In early January, 2014, House Majority Leader Eric Cantor told the Brookings Institution that Republicans will continue to defend the “education revolution” that is taking power from traditional public schools and giving it to the parents. Currently many states are giving parents tax-funded vouchers allowing them to choose their child’s education – from charter schools to parochial schools.
While the program is heavily supported by Republicans, many Democrats and teachers unions are against vouchers, saying they take away financial support for public schools, leaving parents and teachers out in the cold. Charter schools, which are publically financed but privately run, are supported by many Democrats like President Obama, although some see them as harmful to the current state of education.

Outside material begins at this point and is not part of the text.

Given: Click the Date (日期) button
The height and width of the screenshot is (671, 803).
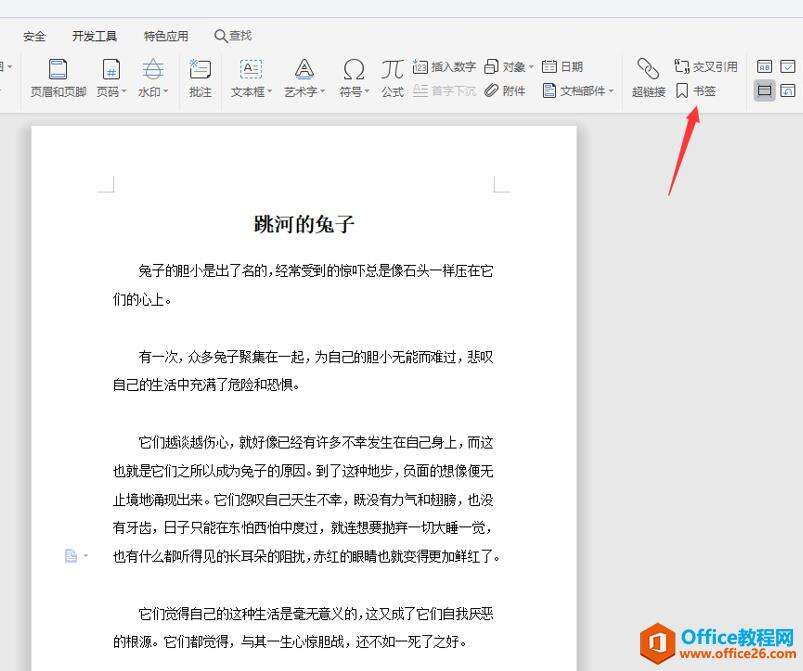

Cantor was not afraid to call out newly-appointed New York City Mayor Bill de Blasio, who is outspoken about limiting charter school growth in order to strengthen public education. De Blasio is looking to charge wealthy charter schools rent, who currently reside in the city for free, to bring money back into the public education system.
“Right now, school choice is under attack,” Cantor said. “It is up to us in this room and our allies across the nation to work for and fight for the families and students who will suffer the consequences if school choice is taken away.
“Our committees in the House will remain vigilant in their efforts to ensure no one from the government stands in the school house door between any child and a good education.”
De Blasio responded soon after, calling the Republican agenda a “dangerous philosophy that turns its back on public education… that has failed many times before.”